Verilen görev 1
Rusya ile Ukrayna arasındaki barış üzerine olan sayfa alıntısına göre Türkiye neden taraflı tarafsız herkesin dikkatini ve ilgisini çekiyor? Kısaca açıkla.

Sayfa alıntısı
■ ■ ■ ■
Bahçeli, Türkiye’nin Rusya ve Ukrayna arasında barışın canlanabilmesi için olağanüstü bir çaba gösterdiğini belirterek, “Aynı anda hem Rusya ile hem de Ukrayna’yla doğrudan konuşabilen bir Türkiye, taraflı tarafsız herkesin dikkat ve ilgisini çekmektedir. Son bir hafta içinde Türkiye’yi ziyaret eden NATO Genel Sekreteri’nin yanı sıra, devlet veya hükümet başkanlarının, telefon görüşmesi yapılan kişilerin hüviyetine bakıldığında, bu gelişmelerin tesadüfi olmadığı görülecektir. Türkiye, aktif diplomasiyle dünya gündemindedir. Hatta kutup yıldızı gibi parlamaktadır. Barışın kurumsallaşması için ülkemizin halisane gayreti dillerdedir. 10 Mart 2022 tarihinde üçlü format halinde Antalya’da yapılan tarihi buluşma, ilk kez Rusya ile Ukrayna Dışişleri Bakanları’nın bir araya gelmesine zemin teşkil etmiştir. Türkiye’nin hakemliği barış adımlarını güçlendirmiştir. Antalya’da kurulan masa, umudun masasıdır. Sözüne güven duyulan ülke olmanın mükafat masasıdır. Barış, huzur ve istikrar özlemlerinin sivrilen masasıdır. Bu masa yuvarlak falan değildir, bu masada zillet değil; iki ülkenin barışı ele alınmıştır. İnanıyorum ki, Antalya zirvesi beklediğimiz barış sürecinin ilk basamağı olacaktır” diye konuştu.
■ ■ ■ ■
Malzeme
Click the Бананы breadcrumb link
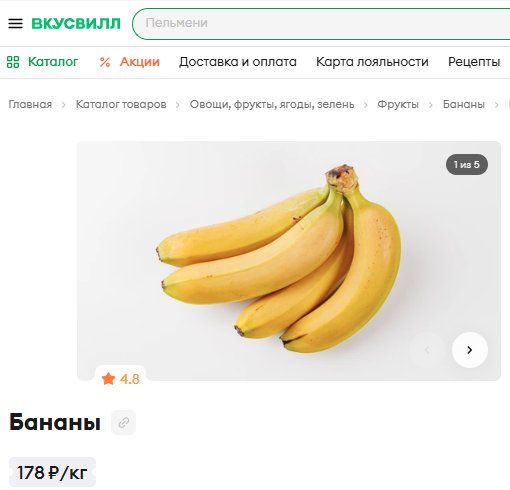 point(464,104)
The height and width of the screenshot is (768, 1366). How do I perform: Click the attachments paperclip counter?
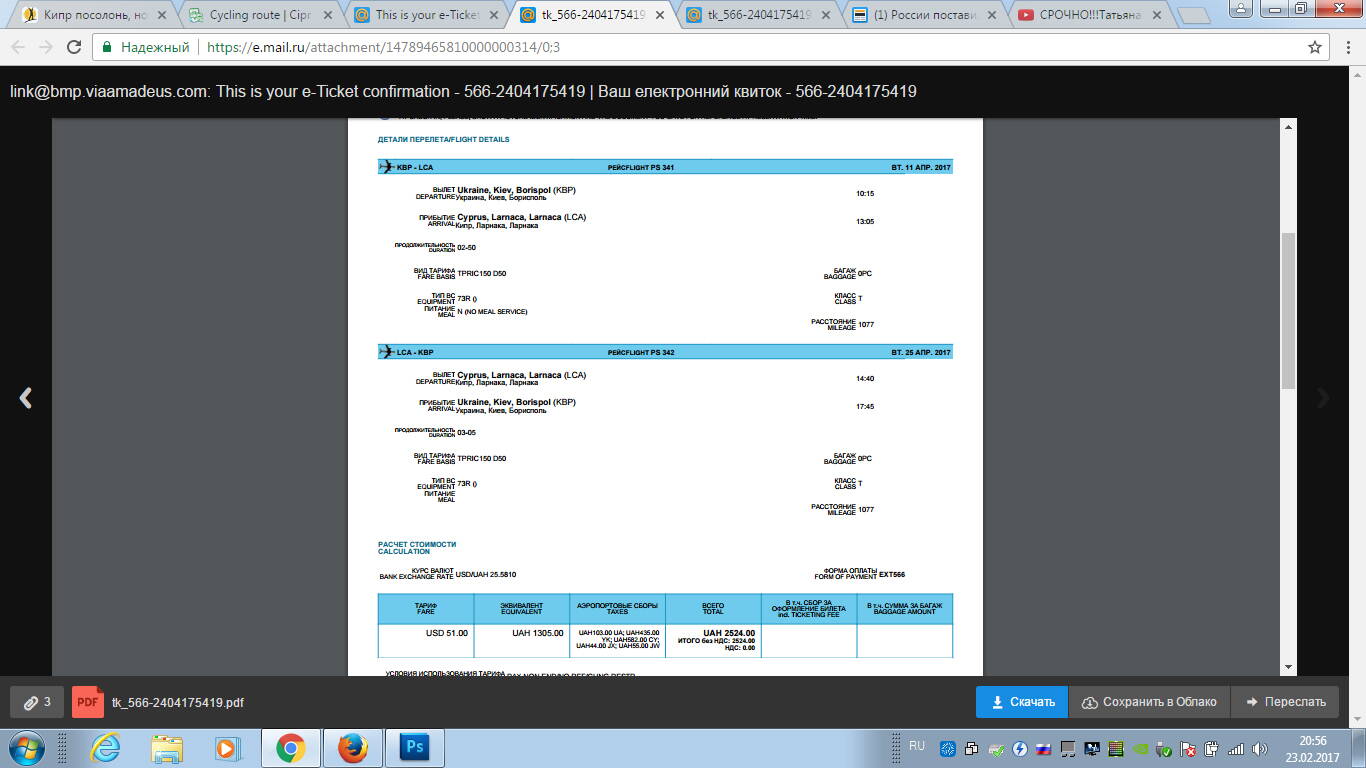37,702
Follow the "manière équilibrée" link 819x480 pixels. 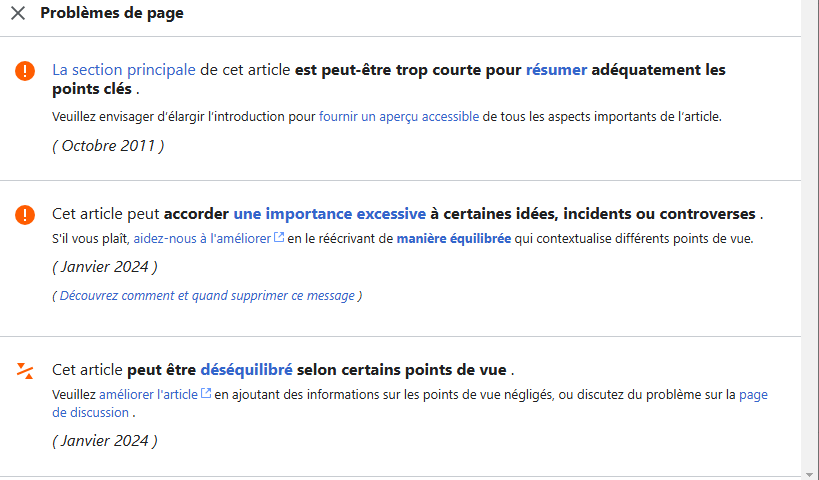point(454,239)
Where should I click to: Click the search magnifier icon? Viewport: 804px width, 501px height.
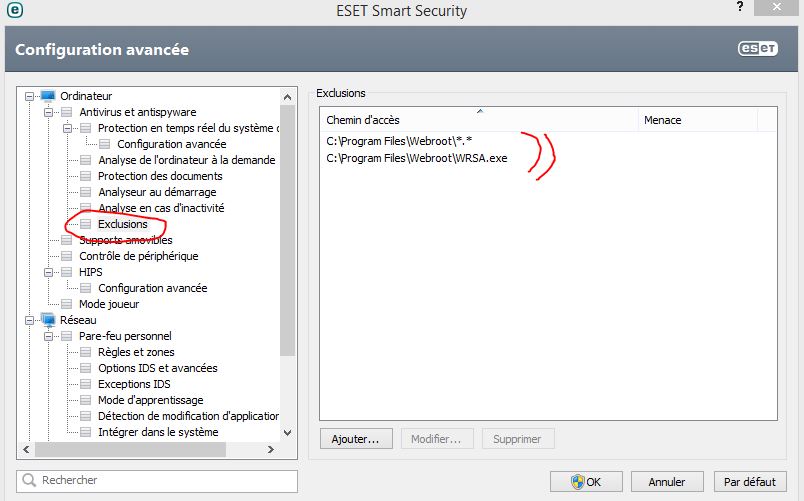click(x=29, y=481)
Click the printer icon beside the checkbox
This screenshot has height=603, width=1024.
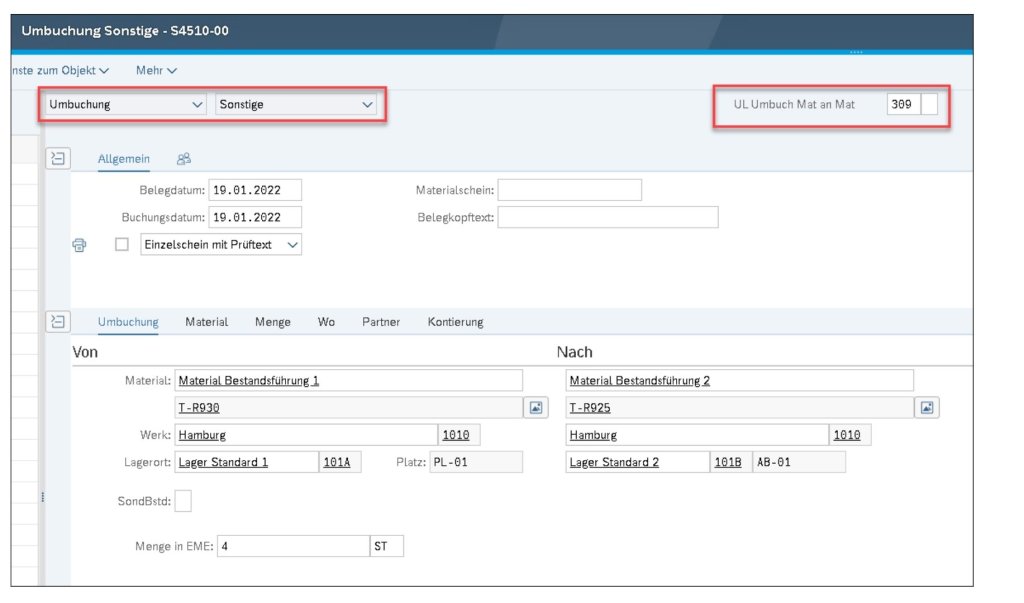80,245
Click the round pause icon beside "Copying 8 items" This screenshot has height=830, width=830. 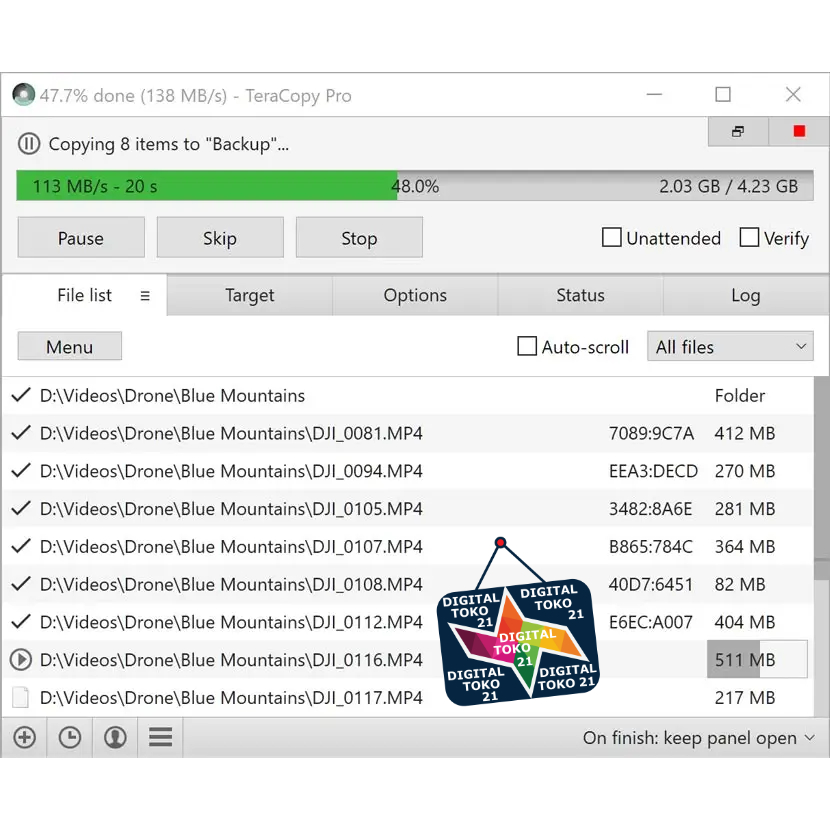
■ ■ ■ ■
Verilen görev 2
Kayıtlarda "Click the printer icon beside the checkbox" ifadesini içeren satırdan kayıtların sonuna kadar her şeyi JSON dizgi listesi olarak yaz. Her satır bir öğe olsun, boş satırları atla, resimleri yanıta koyma.

Doğru sonuç 1
Çünkü Türkiye aynı anda hem Rusya ile hem de Ukrayna ile doğrudan konuşabilen bir ülke.

Doğru sonuç 2
[
  "Click the printer icon beside the checkbox",
  "This screenshot has height=603, width=1024.",
  "80,245",
  "Click the round pause icon beside \"Copying 8 items\" This screenshot has height=830, width=830. "
]